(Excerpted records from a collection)
— start —

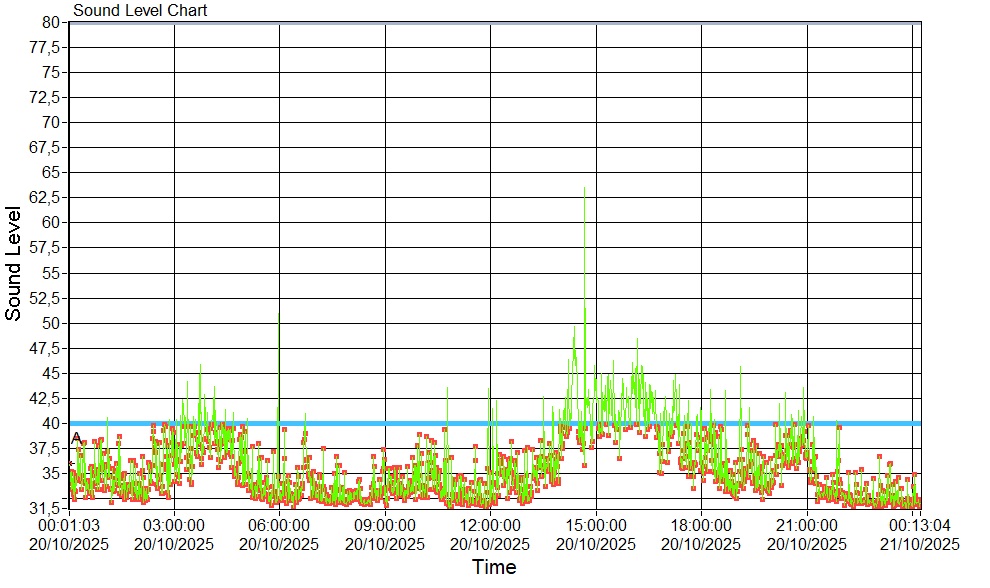
Task: Click the 'Time' horizontal axis label
Action: coord(494,568)
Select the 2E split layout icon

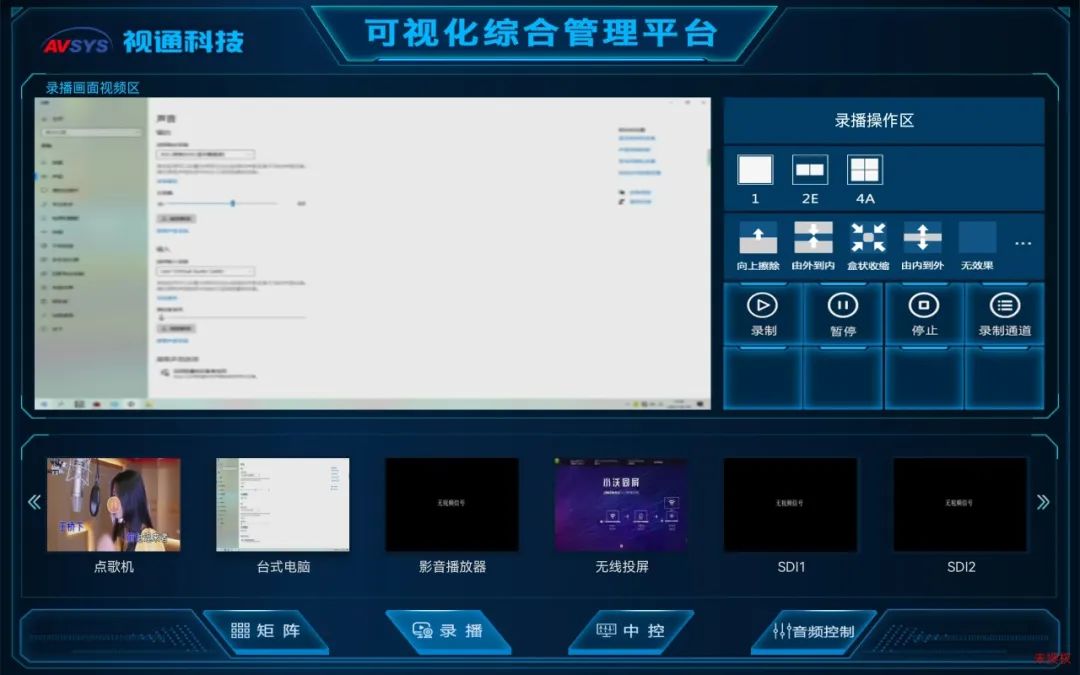pos(810,170)
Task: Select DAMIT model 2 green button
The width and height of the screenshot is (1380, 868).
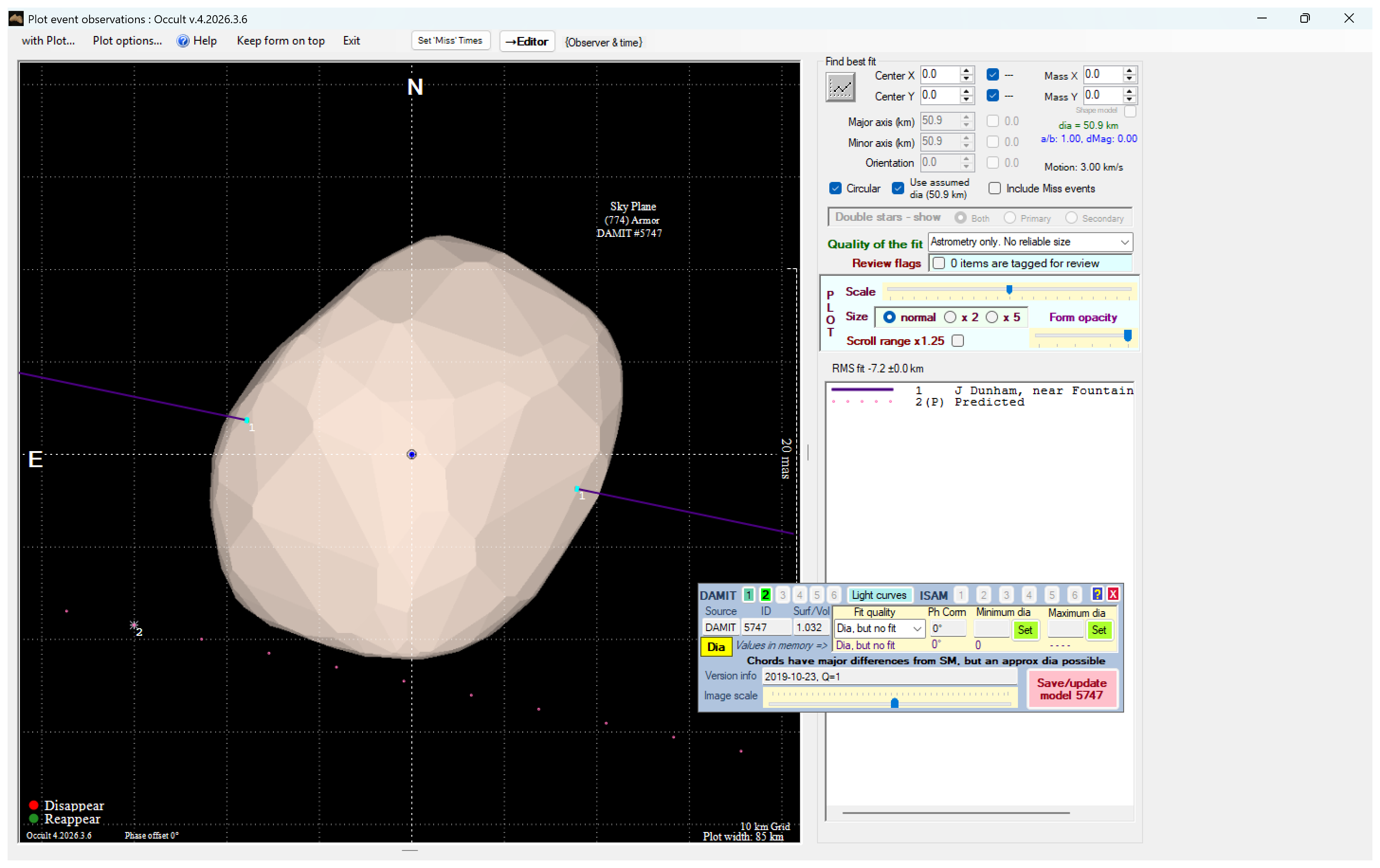Action: (x=765, y=595)
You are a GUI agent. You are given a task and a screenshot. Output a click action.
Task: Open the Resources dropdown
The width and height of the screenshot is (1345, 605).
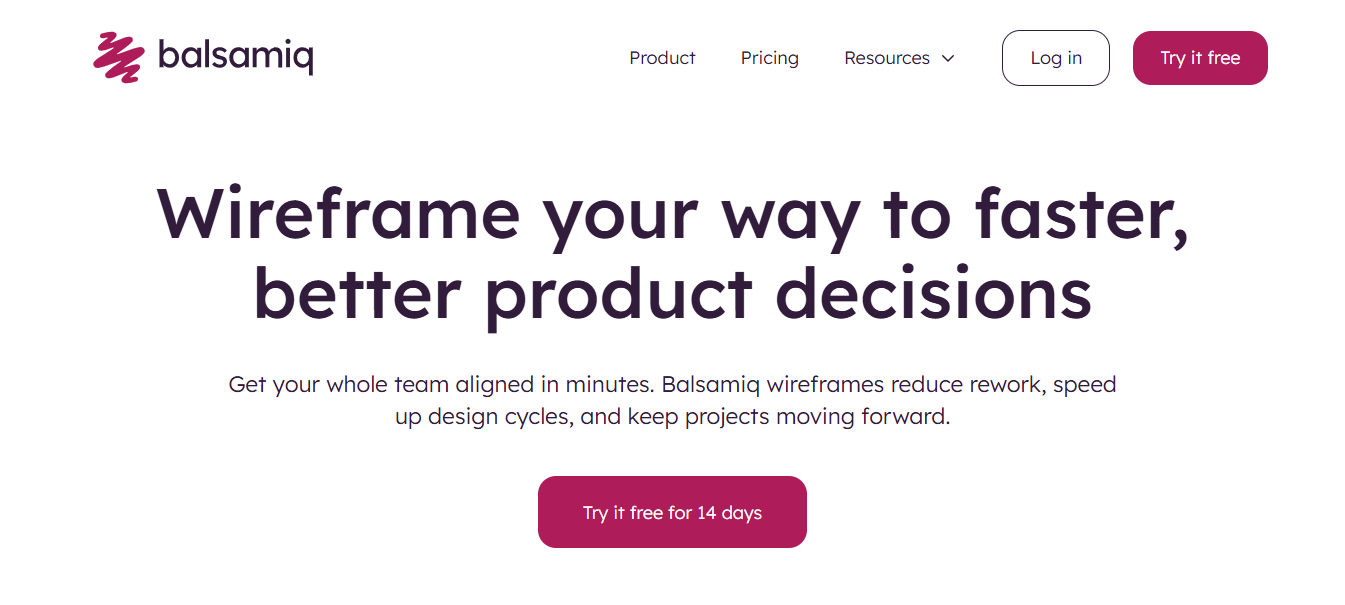(x=897, y=58)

— end —

**TASK DETAILS**
Turn the lines above into a Markdown table with two columns, n for the row number and Line for the text. Skip any blank lines, and omit the pictures.

**RESPONSE BELOW**
| n | Line |
|---|---|
| 1 | Task: Click the 'Time' horizontal axis label |
| 2 | Action: coord(494,568) |
| 3 | Select the 2E split layout icon |
| 4 | pos(810,170) |
| 5 | Task: Select DAMIT model 2 green button |
| 6 | The width and height of the screenshot is (1380, 868). |
| 7 | Action: (x=765, y=595) |
| 8 | You are a GUI agent. You are given a task and a screenshot. Output a click action. |
| 9 | Task: Open the Resources dropdown |
| 10 | The width and height of the screenshot is (1345, 605). |
| 11 | (x=897, y=58) |